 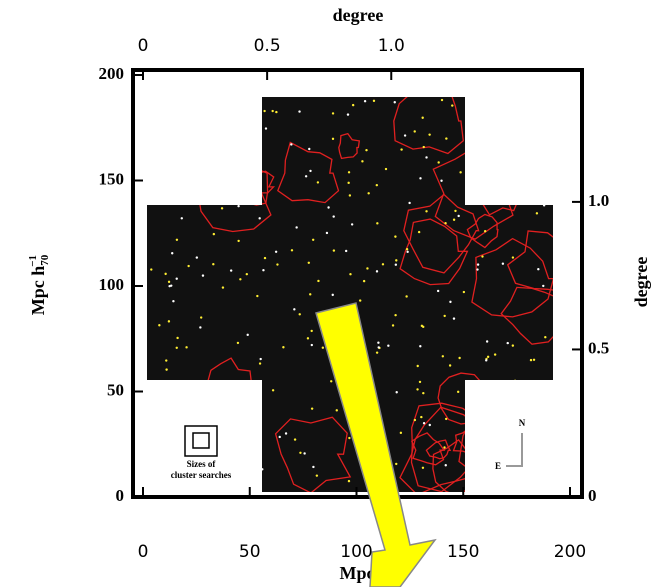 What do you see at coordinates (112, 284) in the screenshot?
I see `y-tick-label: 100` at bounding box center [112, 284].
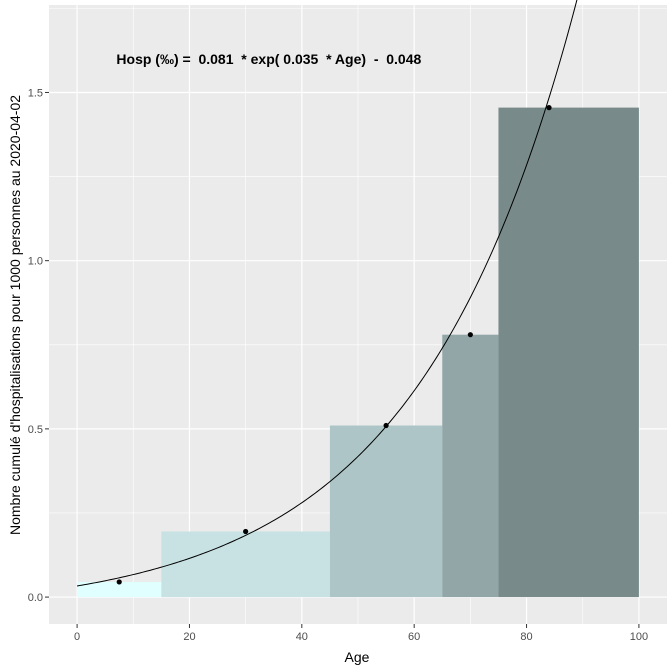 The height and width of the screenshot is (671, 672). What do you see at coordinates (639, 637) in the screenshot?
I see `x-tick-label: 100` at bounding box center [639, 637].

---

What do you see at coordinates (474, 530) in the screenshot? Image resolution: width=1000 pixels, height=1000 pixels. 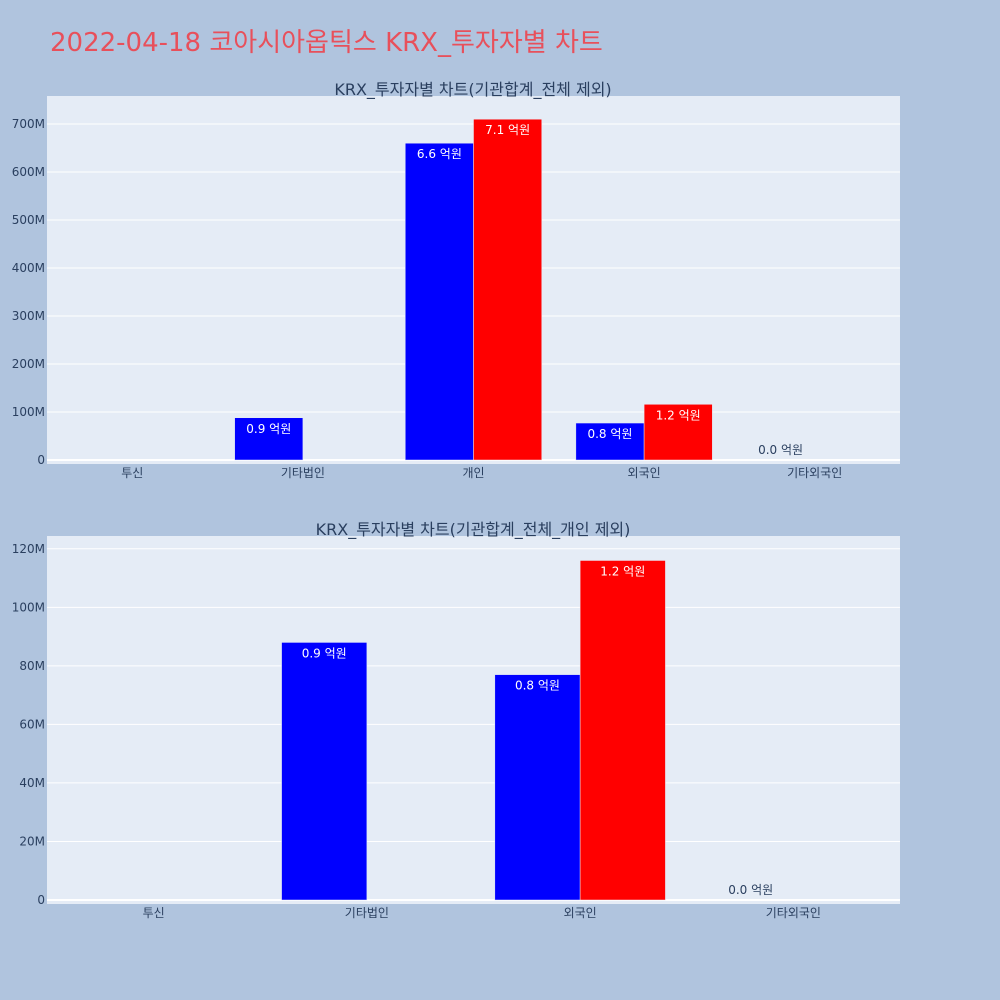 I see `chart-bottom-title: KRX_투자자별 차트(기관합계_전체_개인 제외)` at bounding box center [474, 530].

...

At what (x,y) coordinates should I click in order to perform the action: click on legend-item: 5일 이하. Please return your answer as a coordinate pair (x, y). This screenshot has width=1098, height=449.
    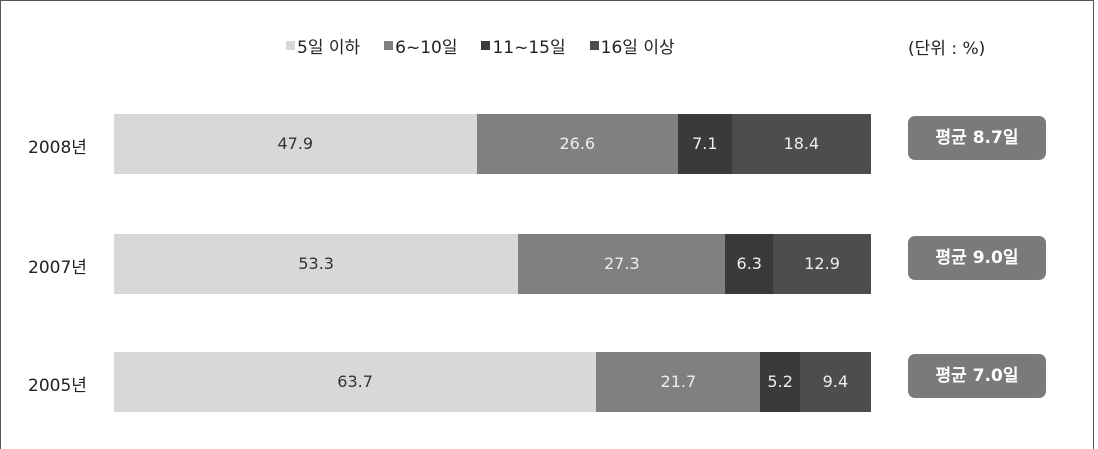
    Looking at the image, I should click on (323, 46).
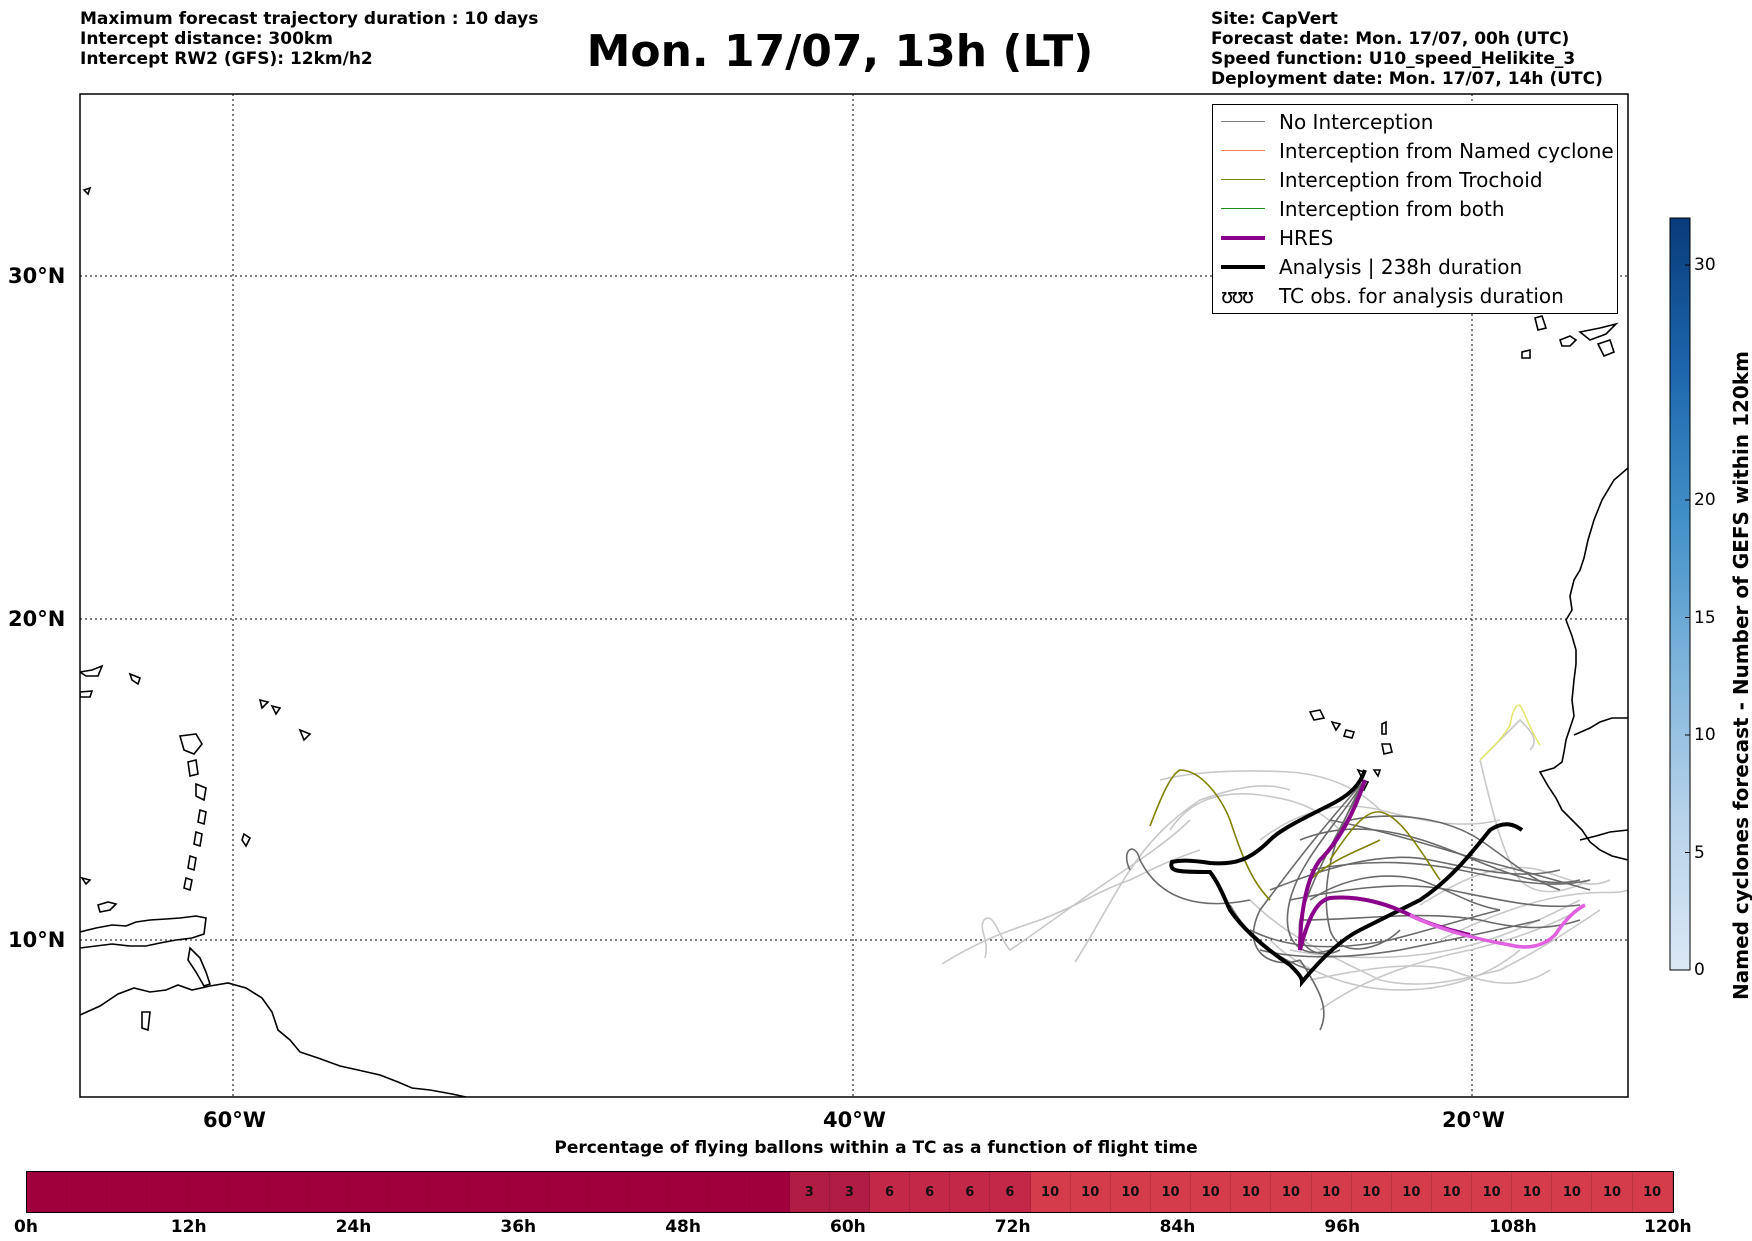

REQUIRED ACTION —
In the stretch from "At what (x,y)" through "Looking at the", swap "coordinate pair" for "point" and give those lines again with nothing else altered. Leave the pictures out of your answer.

REPLY —
At what (x,y) coordinates should I click in order to perform the action: click on legend-item: 5일 이하. Please return your answer as a point (x, y). This screenshot has width=1098, height=449.
    Looking at the image, I should click on (323, 46).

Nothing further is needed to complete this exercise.